The CSR Policy must be approved by the Board. The CSR Committee of the Board must monitor implementation of the policy, which must be executed by the Board.


Note that as per the Companies Act, it is not necessary for a company to actively participate in CSR initiatives by itself – it is only required to make a financial contribution of 2 percent profits to CSR initiatives. The initiatives could have been started by other entities as well. It can even collaborate  with other companies while running its initiatives. 

A project will be considered a CSR project only when it is undertaken through a registered society, a registered trust or a section 8 company (non-profit company). Such entities can be created by the company itself or its parent / sister companies or along with other companies or their sister companies. The entity must exclusively be created for the purpose of undertaking CSR activities or a special corpus has been created for executing a CSR initiative (as mentioned earlier).

In case the vehicle is not established by the company or its parent / sister concerns but is an unrelated entity, it must have an established track record of undertaking similar projects for at least three years. Can a company channelize profits from the CSR activity into its own business activities? As per the rules, the surplus from any CSR activities cannot be part of business profits of the company – therefore, they must be kept separate.

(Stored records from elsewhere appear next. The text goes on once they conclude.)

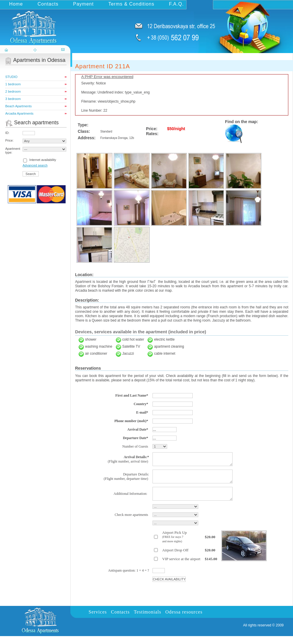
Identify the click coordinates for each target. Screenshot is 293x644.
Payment (83, 4)
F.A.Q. (176, 4)
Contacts (48, 4)
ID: (7, 133)
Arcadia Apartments (19, 113)
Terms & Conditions (131, 4)
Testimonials (148, 620)
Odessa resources (184, 620)
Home (16, 4)
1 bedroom (13, 84)
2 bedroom (13, 91)
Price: (9, 140)
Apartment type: (13, 150)
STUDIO (11, 77)
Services (98, 620)
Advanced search (35, 165)
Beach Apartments (18, 106)
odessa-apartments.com (36, 24)
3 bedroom (13, 99)
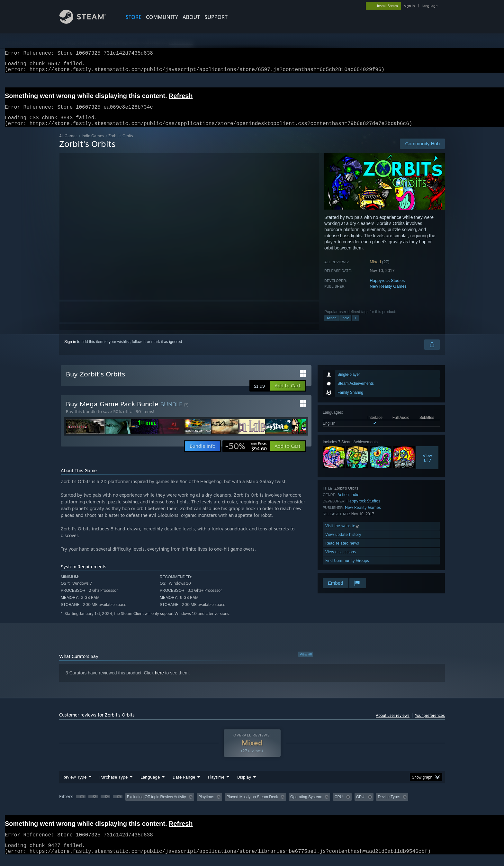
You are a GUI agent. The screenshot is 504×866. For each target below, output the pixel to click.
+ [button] (355, 325)
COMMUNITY (162, 17)
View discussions (340, 559)
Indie (346, 325)
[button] (288, 393)
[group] (252, 805)
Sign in (70, 349)
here (159, 680)
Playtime (216, 785)
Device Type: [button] (389, 804)
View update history (343, 542)
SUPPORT (216, 17)
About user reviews (393, 723)
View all (306, 662)
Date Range (184, 785)
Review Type (75, 785)
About (191, 17)
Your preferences (430, 723)
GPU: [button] (361, 804)
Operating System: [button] (306, 804)
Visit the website (343, 533)
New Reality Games (388, 294)
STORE (134, 17)
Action (332, 325)
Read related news (342, 551)
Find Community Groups (347, 568)
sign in (409, 5)
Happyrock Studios (387, 288)
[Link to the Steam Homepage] (87, 22)
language (430, 5)
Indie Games (93, 144)
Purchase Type (113, 785)
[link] (246, 454)
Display (244, 785)
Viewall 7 (427, 465)
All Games (68, 144)
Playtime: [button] (206, 804)
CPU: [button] (339, 804)
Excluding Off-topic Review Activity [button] (157, 804)
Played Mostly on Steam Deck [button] (252, 804)
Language (150, 785)
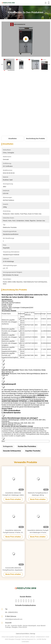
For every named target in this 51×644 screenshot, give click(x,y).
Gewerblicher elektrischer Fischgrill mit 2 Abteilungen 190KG (13, 494)
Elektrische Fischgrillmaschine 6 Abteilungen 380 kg (38, 494)
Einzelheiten (12, 138)
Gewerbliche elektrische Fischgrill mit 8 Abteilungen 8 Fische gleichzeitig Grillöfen (38, 532)
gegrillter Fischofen (33, 451)
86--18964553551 (12, 612)
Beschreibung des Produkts (36, 138)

Transparency about CSR Policies

The annual report of the Board of Directors (presented to the shareholders at the AGM of the company alongwith other financial statements) must disclose the composition of the Corporate Social Responsibility Committee, CSR Policy, activities undertaken and expenditure made on such activities in a specified format. The CSR Policy must also be placed on the company’s website.

What are the consequences of non-compliance?

The Companies Act, 2013 imposes an obligation on the Board, that it should disclose the reasons for not spending the amount in case of any non-compliance in the report of directors presented to the shareholders of the company at an AGM. However, in case of failure to provide details of CSR policies developed and implemented by the company (or in case of mis-statements) in the report of the Board of Directors, the company and its officers who are responsible for the omission will also be liable to pay fine ranging from INR 50,000 to INR 25,00,000. In addition, they may face imprisonment of upto 3 years.

Though there is no specific penalty provided for non-compliance with the spending requirement on CSR under Companies Act, 2013. However, Section 450 of the Companies Act, 2013 which is an overarching provision for punishing a company or its officers in case no specific punishment is provided for a particular offence in the Act states, any company or the every officer of the company who are responsible for the omission will be liable to pay a fine of INR 10,000 along with INR 1,000 per day after the first day of non-compliance. This provision can be applicable for not spending the mandatory contribution to be made for CSR under Companies Act, 2013. Though the applicable penalty is quite low in comparison with the liability under the Act; non-spending of mandatory contribution might lead to reputational risks for an organisation.